I wonder how the Main St project would have faired if put on the ballot? I wonder if it would have drawn a few more voters.

Barb M
6 years ago
Reply to  Frank Crowell

Frank,
I have worked the polls for nearly 30 years and have never seen unofficial write-ins win a position for which someone wrote their names in. All you accomplish by doing unofficial write-ins is to guarantee that the poll workers will work more hours than the 7-12 hours they already put in so you and others can exercise your right to vote. Write-ins can not automatically be counted so must be hand counted and recorded,
If you really want to make a statement, have the person you wish to be voted on become an ‘official’ candidate with a sticker campaign. I have always wished that everyone who writes-in be required to come work the polls from morning til night to see the challenge of a long day and then count all the write-in votes to see the impact..
I applaud that you go and vote, but not that you do write-ins!

Al Hamilton
6 years ago
Reply to  Barb M

Barb

I find it very disconcerting that someone who is a town employee and has a role in supervising elections should take it on themselves to tell someone how to vote. The last time I checked, Frank was free to vote as he pleases.

Frank Crowell
6 years ago
Reply to  Barb M

I did not think I could become more disillusioned than I already am. Is it true, Barb, you are a town employee?

Could not make it to town meeting due to business travel. Probably just as well since I would have voted the opposite of almost every majority. And now the way I vote causes extra work and therefore I should change the way I vote.

Thank you for volunteering but I will vote as I see fit. I work way too hard, pay way too much in taxes and live in a free county where I can vote as I see fit.

But rest easy – I will leave the town to the townies from now on.

M
6 years ago

Barb,
I appreciate your comments. I did not write in but was tempted to. Now I realize that if I were to do that just as a statement of frustration (as I believe some have done this year), then it is placing an undue burden on the poll workers. Perhaps just leaving blanks on the uncontested positions makes enough of a statement.

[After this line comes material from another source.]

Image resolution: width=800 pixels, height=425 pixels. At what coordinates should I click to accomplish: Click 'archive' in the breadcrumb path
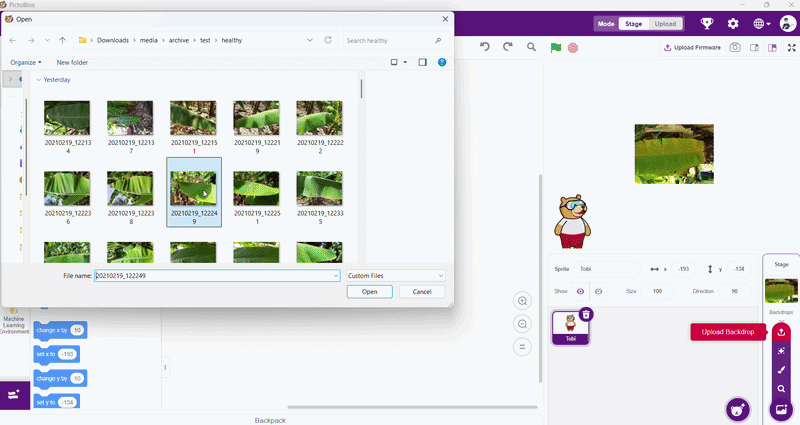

Thank you letting us know.

Publius
6 years ago

If one doesn’t vote it just gives more value to the one’s who do. No harm in that. Each voter is more like a super delegate speaking for 15-20 residents. Of course the flip side if you do not vote you really have no seat at the table and any complaints should rightly fall on deaf ears. Typically when seats are uncontested that means voters are satisfied if not pleased with the incumbent. Nothing wrong with that.